Graduate School, Peking Union Medical College, 100730 Beijing, People's Republic of China.
Hum Reprod. 2013 Jun;28(6):1670-8. doi: 10.1093/humrep/det052. Epub 2013 Mar 19.
Is there a critical period of progesterone (P4) withdrawal in a mouse menstrual-like model, and at what time after P4 withdrawal endometrial breakdown become irreversible?
Our results showed that a 12-16 h critical period of P4 withdrawal exists in the mouse menstrual-like model.
P4 withdrawal is the trigger for endometrial breakdown and shedding during menstruation. To date, the molecular mechanisms responsible for endometrial breakdown have not been fully elucidated. In an ovariectomized macaque model, P4 replacement could reduce or block menses during a period of 36-48 h after P4 withdrawal, but after this, P4 supplementation did not reduce or block menses. Thus, in the macaque, a critical period of P4 withdrawal lasting 36-48 h exists before menses.
STUDY DESIGN, SIZE, DURATION: We created a mouse menstrual-like model and restored P4 at four time points. The total number of mice was 120 and the duration of treatment was 26 days.
PARTICIPANTS, SETTING, METHODS: A mouse menstrual model was characterized by endometrial morphology and plasma P4 levels. P4 was then replaced at 8, 12, 16 and 20 h after the removal of P4 implants. Vaginal smears, endometrial morphology, plasma P4 levels and expression patterns of matrix metalloproteinases (MMP-2, MMP-3, MMP-9, MMP-10, MMP-11 and MMP-13) were investigated.

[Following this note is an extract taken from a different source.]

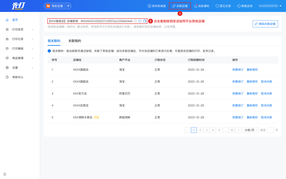Click the copy icon beside the store secret key
The image size is (286, 179).
pyautogui.click(x=144, y=21)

Replacement of P4 at 8 and 12 h blocked menstrual-like bleeding and endometrial shedding; however, replacement at 16 and 20 h did not suppress bleeding or shedding. Furthermore, P4 replacement at 12 h inhibited the expression of all latent or active MMPs; however, replacement at 16 h inhibited only pMMP-13.
LIMITATIONS, REASONS FOR CAUTION: Although determination of the critical period in vivo using a mouse model was successfully demonstrated, the mechanisms of P4 regulation need to be further explored.
The experimental opportunities provided by the mouse model will facilitate understanding the role of P4 in the regulation of menstruation and help to identify new targets for the clinical intervention of menstrual disorders.
在小鼠类似月经模型中,孕酮(P4)撤退是否存在关键时期,以及在 P4 撤退后多久,子宫内膜破裂变得不可逆转?
我们的结果表明,在小鼠类似月经模型中存在 12-16 小时的 P4 撤退关键时期。
P4 撤退是月经期间子宫内膜破裂和脱落的触发因素。迄今为止,负责子宫内膜破裂的分子机制尚未完全阐明。在去卵巢的猕猴模型中,P4 替代可在 P4 撤退后 36-48 小时内减少或阻断月经,但在此之后,P4 补充并不能减少或阻断月经。因此,在猕猴中,在月经前存在持续 36-48 小时的 P4 撤退关键时期。
研究设计、大小、持续时间:我们创建了一个小鼠类似月经模型,并在四个时间点恢复 P4。总共 120 只小鼠,治疗持续 26 天。
参与者、设置、方法:通过子宫内膜形态和血浆 P4 水平来描述小鼠月经模型。然后在去除 P4 植入物后 8、12、16 和 20 小时替换 P4。研究了阴道涂片、子宫内膜形态、血浆 P4 水平以及基质金属蛋白酶(MMP-2、MMP-3、MMP-9、MMP-10、MMP-11 和 MMP-13)的表达模式。
在 8 小时和 12 小时替换 P4 可阻断类似月经的出血和子宫内膜脱落;然而,在 16 小时和 20 小时替换则不能抑制出血或脱落。此外,在 12 小时替换 P4 抑制了所有潜伏或活性 MMP 的表达;然而,在 16 小时替换仅抑制了 pMMP-13。
局限性、谨慎的原因:虽然使用小鼠模型成功地确定了体内的关键时期,但 P4 调节的机制仍需进一步探讨。
小鼠模型提供的实验机会将有助于理解 P4 在调节月经中的作用,并有助于确定月经紊乱临床干预的新靶点。